Fabrication is perhaps the most egregious and difficult-to-detect form of fraud, consisting of reporting completely made-up data. Zietman notes that reports of fabrication are incredibly difficult to investigate, as it often comes down to one researcher’s word against another’s.
Falsification consists of either manipulating the methodology of the study in order to guarantee a certain result or of omitting or changing data after the completion of a study. Zietman admits that it is impossible to determine the prevalence of falsification, which is also difficult to detect. This type of fraud may not even be performed by researchers themselves but by laboratory assistants or data managers seeking to provide the results that they believe their supervisors prefer.
Plagiarism, which consists of falsely presenting another person’s ideas or work as one’s own, or falsely presenting one’s prior work as new, original research, is the easiest form of fraud to detect. It is particularly appealing to unethical researchers seeking to bulk up their publication credentials without actually performing extra research.

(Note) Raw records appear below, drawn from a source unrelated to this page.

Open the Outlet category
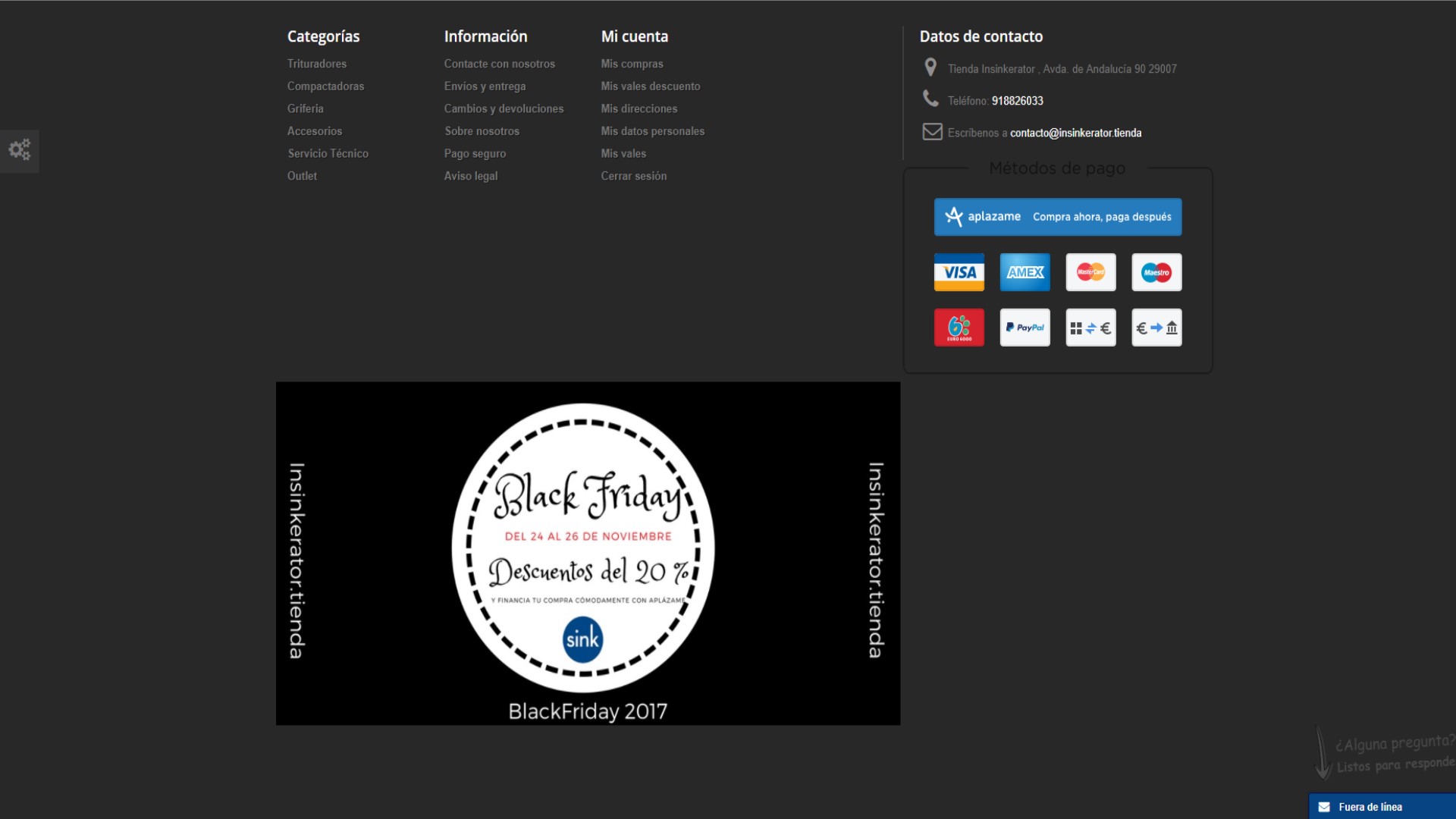The height and width of the screenshot is (819, 1456). point(302,176)
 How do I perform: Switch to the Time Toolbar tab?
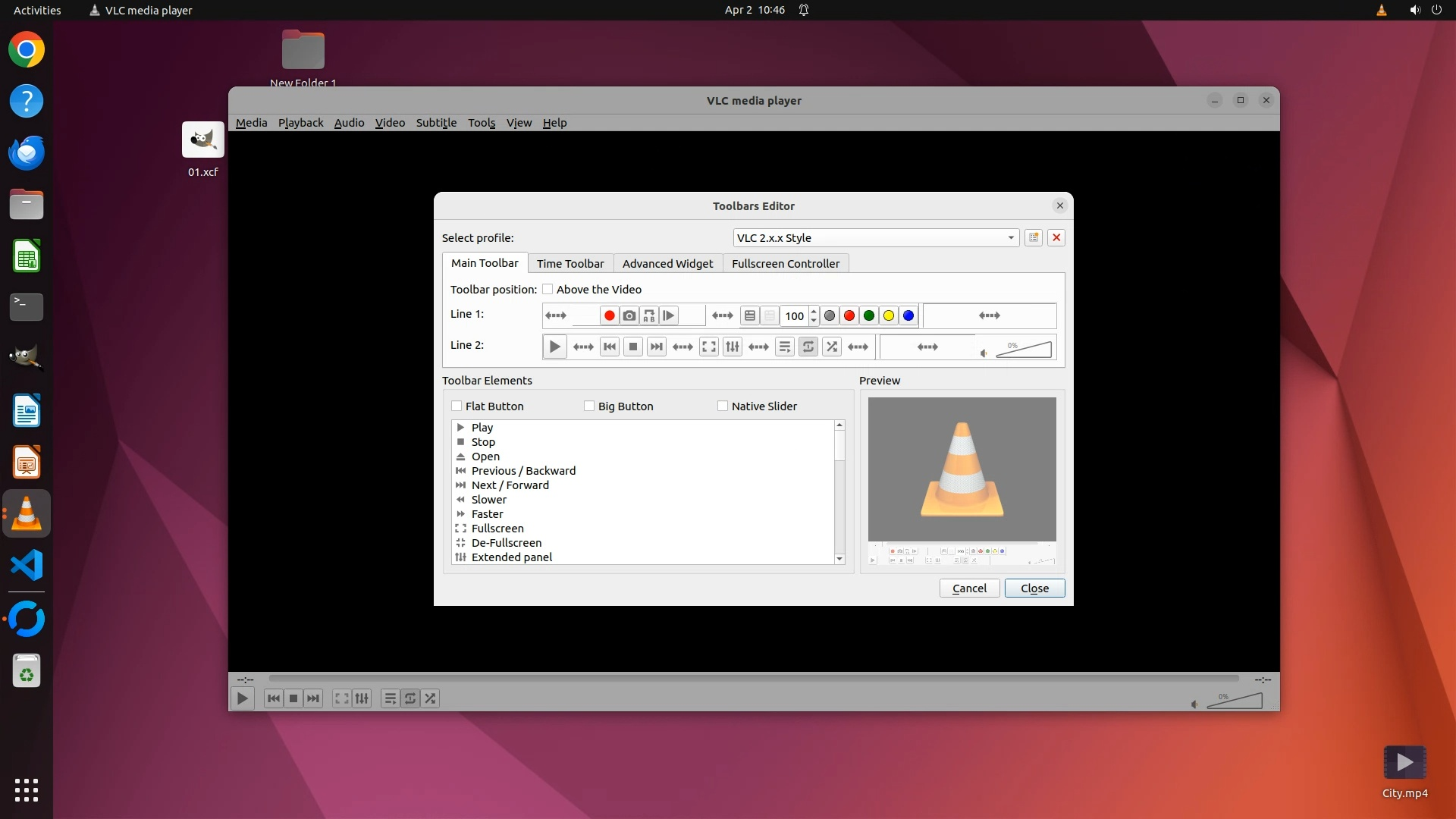570,263
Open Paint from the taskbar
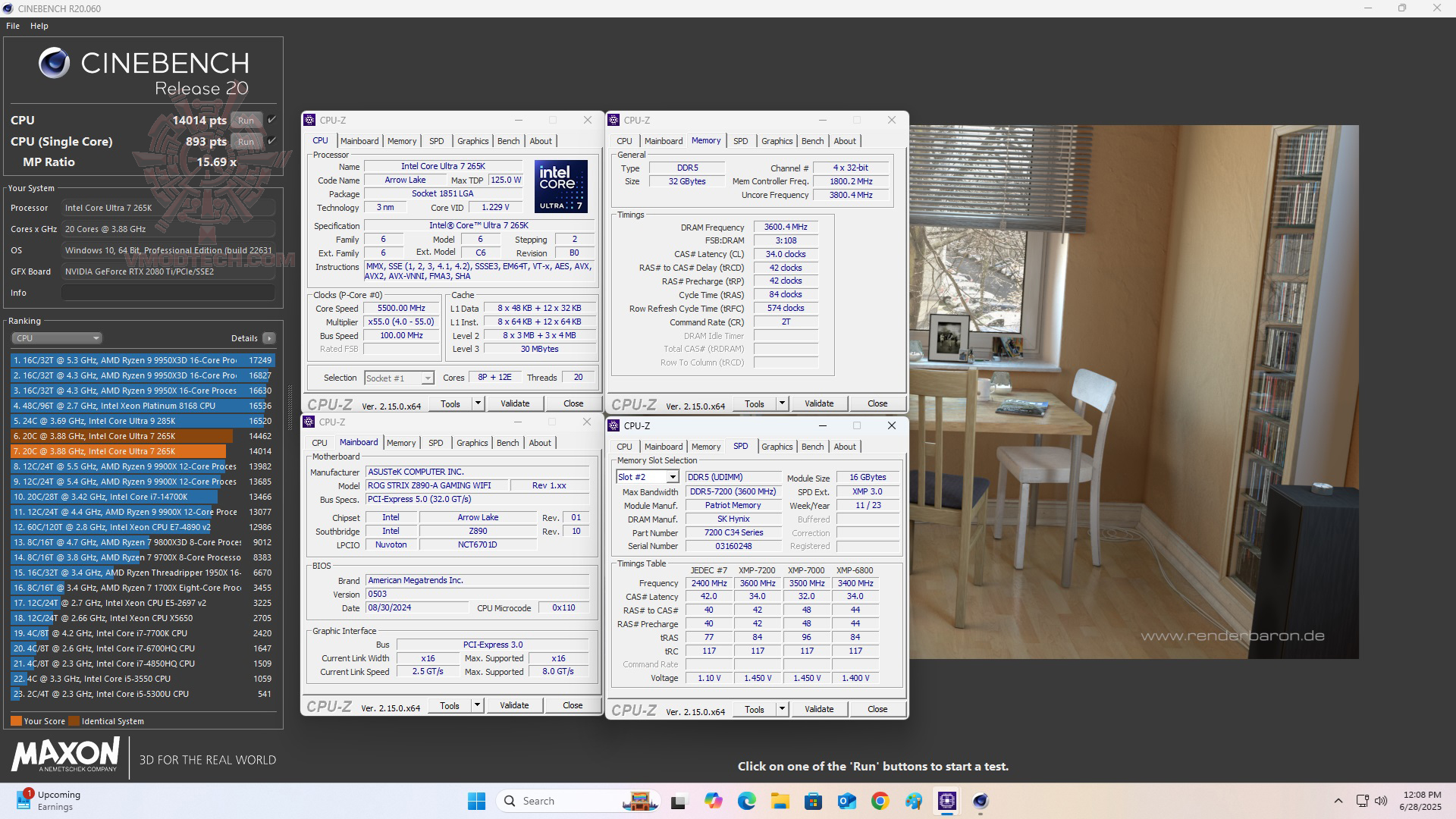1456x819 pixels. coord(913,800)
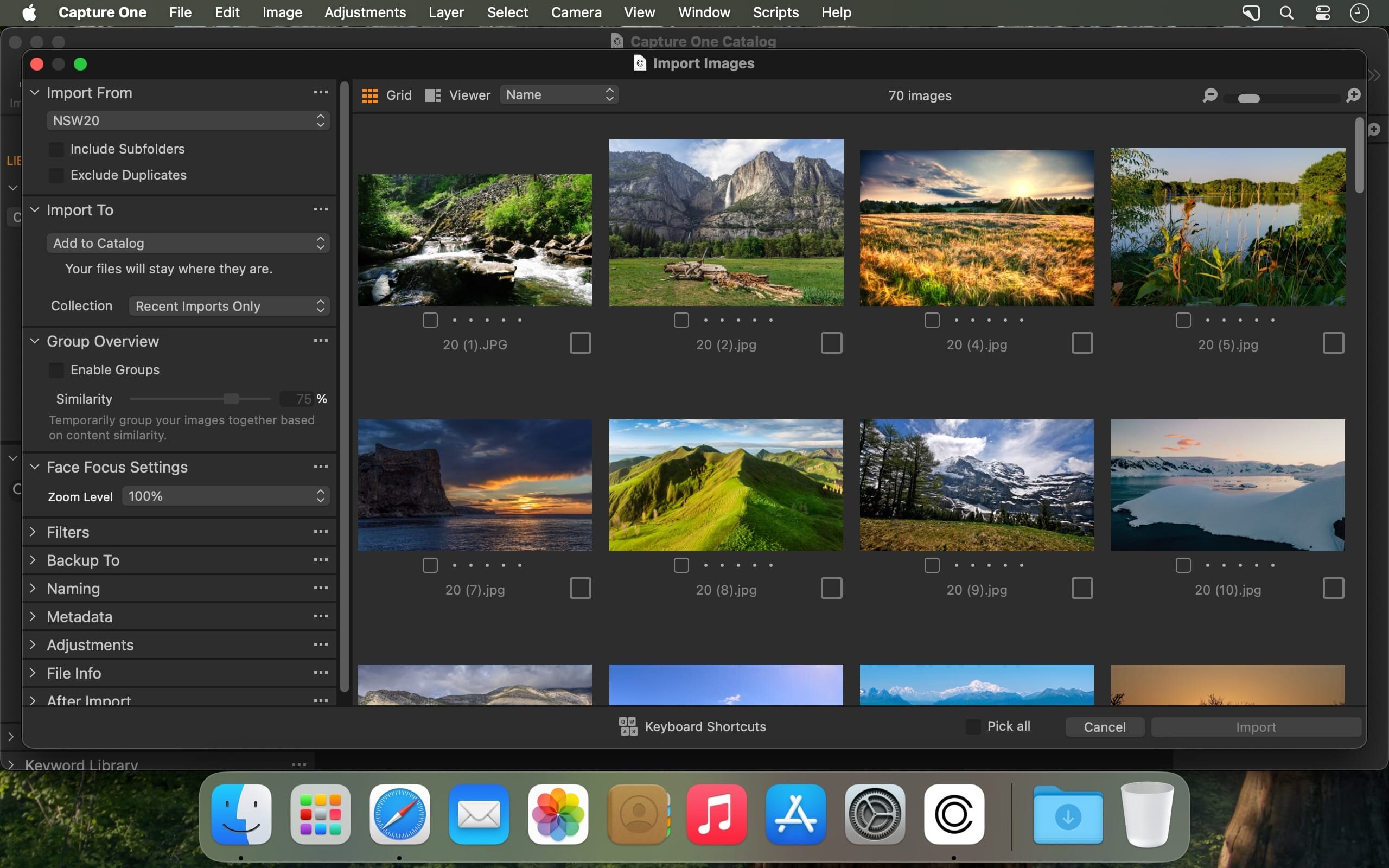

Falsification of any type undermines the foundations of medicine itself, Zietman warned.
“In medical research, we hold great responsibility and trust, and thus aspire to a conduct of unassailable honesty and integrity in its execution,” he wrote. “If not, we breach not only our own ethos but ultimately and importantly medicine’s most fundamental tenet, improving the lives and well-being of our patients. Scientific progress is founded on scientific honesty.”